Labor is taking it one Daley at a time
The ‘dirty’ rumours troubling electorate
LABOR will today elect a new leader, with Luke Foley’s deputy Michael Daley the hot favourite to try to salvage the party.
With NSW Labor in disarray, a raft of high-profile ALP figures — led by Mr Daley — yesterday declared they believed journalist Ashleigh Raper, who has accused Mr Foley of sexually harassing her in 2016.
Mr Foley strenuously denies the claims.
The party is in crisis talks over how to move on from the scandal just five months out from the state election, and Labor fears it is now at serious risk of losing Mr Foley’s seat of Auburn, even after he late last night said he would not stand.

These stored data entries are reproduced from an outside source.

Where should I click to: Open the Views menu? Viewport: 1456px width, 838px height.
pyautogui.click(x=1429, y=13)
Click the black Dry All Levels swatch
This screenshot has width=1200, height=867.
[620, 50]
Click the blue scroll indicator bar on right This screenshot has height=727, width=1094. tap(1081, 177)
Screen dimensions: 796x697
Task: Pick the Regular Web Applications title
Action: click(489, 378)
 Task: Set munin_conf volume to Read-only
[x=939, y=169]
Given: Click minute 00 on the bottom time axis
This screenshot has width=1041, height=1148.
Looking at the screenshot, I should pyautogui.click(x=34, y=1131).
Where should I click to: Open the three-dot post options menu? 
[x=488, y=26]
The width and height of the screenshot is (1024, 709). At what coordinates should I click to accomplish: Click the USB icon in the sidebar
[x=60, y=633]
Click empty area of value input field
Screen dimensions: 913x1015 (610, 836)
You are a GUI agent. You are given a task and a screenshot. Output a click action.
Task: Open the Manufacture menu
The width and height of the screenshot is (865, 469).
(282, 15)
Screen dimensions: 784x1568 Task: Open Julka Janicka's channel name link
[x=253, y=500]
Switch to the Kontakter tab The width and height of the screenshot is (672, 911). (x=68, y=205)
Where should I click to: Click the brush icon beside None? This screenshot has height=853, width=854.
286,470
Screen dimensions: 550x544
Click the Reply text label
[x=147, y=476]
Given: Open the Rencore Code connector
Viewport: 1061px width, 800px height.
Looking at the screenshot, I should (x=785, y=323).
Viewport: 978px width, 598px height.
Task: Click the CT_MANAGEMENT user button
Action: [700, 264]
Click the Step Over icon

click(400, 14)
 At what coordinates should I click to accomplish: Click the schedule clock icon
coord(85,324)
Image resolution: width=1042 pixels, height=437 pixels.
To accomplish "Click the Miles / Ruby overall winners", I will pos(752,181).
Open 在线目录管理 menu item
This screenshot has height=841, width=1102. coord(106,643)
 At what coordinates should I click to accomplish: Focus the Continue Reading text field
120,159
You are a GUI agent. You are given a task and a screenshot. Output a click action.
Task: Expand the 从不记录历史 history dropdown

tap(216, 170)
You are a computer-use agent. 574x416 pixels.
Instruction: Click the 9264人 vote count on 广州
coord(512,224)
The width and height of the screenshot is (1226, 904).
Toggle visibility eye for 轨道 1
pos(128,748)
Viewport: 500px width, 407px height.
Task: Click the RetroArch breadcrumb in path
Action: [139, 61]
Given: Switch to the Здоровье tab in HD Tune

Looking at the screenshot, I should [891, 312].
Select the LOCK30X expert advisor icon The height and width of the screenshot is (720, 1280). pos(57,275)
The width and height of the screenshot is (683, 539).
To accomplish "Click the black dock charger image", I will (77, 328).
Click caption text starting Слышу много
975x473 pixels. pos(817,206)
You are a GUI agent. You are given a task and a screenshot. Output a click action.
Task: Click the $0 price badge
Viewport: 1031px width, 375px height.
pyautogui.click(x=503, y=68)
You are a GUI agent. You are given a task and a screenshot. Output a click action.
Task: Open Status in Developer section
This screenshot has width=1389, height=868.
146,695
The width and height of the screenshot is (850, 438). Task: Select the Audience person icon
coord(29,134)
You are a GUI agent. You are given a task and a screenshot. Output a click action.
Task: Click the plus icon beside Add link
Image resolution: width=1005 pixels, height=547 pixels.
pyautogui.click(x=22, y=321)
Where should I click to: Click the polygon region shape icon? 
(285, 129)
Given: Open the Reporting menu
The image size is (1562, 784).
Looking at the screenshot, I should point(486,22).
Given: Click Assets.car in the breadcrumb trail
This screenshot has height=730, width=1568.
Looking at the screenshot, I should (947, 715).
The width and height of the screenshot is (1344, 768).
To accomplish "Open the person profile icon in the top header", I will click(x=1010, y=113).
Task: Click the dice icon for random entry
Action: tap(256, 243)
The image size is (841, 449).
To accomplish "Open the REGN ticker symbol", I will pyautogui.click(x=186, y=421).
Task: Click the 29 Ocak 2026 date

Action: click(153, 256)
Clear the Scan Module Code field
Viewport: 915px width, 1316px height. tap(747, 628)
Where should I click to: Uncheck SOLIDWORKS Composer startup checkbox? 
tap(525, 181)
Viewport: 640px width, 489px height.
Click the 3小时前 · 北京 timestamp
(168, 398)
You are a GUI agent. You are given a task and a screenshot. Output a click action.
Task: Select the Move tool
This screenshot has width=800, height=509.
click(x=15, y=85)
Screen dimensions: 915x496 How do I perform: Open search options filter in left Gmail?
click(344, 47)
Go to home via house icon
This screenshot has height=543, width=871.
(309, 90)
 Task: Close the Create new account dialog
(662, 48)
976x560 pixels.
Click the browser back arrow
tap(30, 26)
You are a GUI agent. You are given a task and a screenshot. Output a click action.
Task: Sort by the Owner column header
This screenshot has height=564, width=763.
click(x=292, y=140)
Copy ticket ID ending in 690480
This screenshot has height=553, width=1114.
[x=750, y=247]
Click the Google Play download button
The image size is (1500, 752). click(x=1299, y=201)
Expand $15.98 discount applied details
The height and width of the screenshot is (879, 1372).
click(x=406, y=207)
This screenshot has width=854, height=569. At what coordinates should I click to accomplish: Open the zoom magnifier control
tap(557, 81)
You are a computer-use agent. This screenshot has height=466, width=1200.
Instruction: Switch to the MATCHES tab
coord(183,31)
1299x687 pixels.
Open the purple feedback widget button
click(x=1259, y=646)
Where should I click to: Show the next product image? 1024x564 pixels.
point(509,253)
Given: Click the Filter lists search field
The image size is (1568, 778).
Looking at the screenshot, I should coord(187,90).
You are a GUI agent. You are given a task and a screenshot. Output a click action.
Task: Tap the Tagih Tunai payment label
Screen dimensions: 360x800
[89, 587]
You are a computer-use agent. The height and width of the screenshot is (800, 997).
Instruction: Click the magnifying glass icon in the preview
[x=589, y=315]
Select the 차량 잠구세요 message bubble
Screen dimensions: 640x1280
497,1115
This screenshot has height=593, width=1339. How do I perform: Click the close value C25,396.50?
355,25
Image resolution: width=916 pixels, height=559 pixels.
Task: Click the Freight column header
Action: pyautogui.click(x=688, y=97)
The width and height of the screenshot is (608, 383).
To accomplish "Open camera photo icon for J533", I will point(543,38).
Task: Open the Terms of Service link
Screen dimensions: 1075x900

Mr Daley — who is the odds-on favourite to triumph when he faces off against opposition water spokesman Chris Minns in a leadership showdown today — admitted the events surrounding Mr Foley had contributed to a “deep cynicism” about all politicians.
“We need to rise above this, on both sides of parliament, reset and show stability,” Mr Daley said. “We need to clean up. There is no place for muck in the parliament.”
THE Labor stronghold of Auburn could come unstuck, with some lifelong ALP supporters saying they could abandon the party in the wake of the allegations levelled at Luke Foley.
The Saturday Telegraph spoke to voters in the workingclass seat, held by the ALP on a margin of 5.9 per cent, with some saying they could not support Mr Foley.
The former Labor chief, who strongly denies the harassment allegations, yesterday said he would not contest the next election — welcome news for ALP supporters in the area.
Former Young Labor member Sal Abeer, 24, joined Mr Foley at a rally as recently as last month and supported him on the campaign trail during the 2016 federal election.
“The whole thing just feels a bit dirty,” Mr Abeer said.
“It’s quite concerning here as well because there’s a lot of religions and I’m sure none of them approve of sexual (harassment) against women. For him to represent an area like this, it doesn’t make much sense to me.”
Islam is the biggest religion in Auburn, accounting for 27 per cent of the population, according to Census data. And founder of the Islamic Friendship Association Keysar Trad said the allegations would be deeply troubling to Muslims. “It’s very likely it will be extremely damaging to the standing of the party,” he said.
While Auburn has always been in Labor hands, it’s believed Liberals will now start circling as they taste blood in the water.
Auburn supermarket manager Faiz Kandy, 37, has been a staunch Labor supporter but said he would not vote for Mr Foley if he was expelled from the party and tried to run again for the seat at a later date.
“If he is kicked out from the party, of course he should leave from this place also,” Mr Kandy said.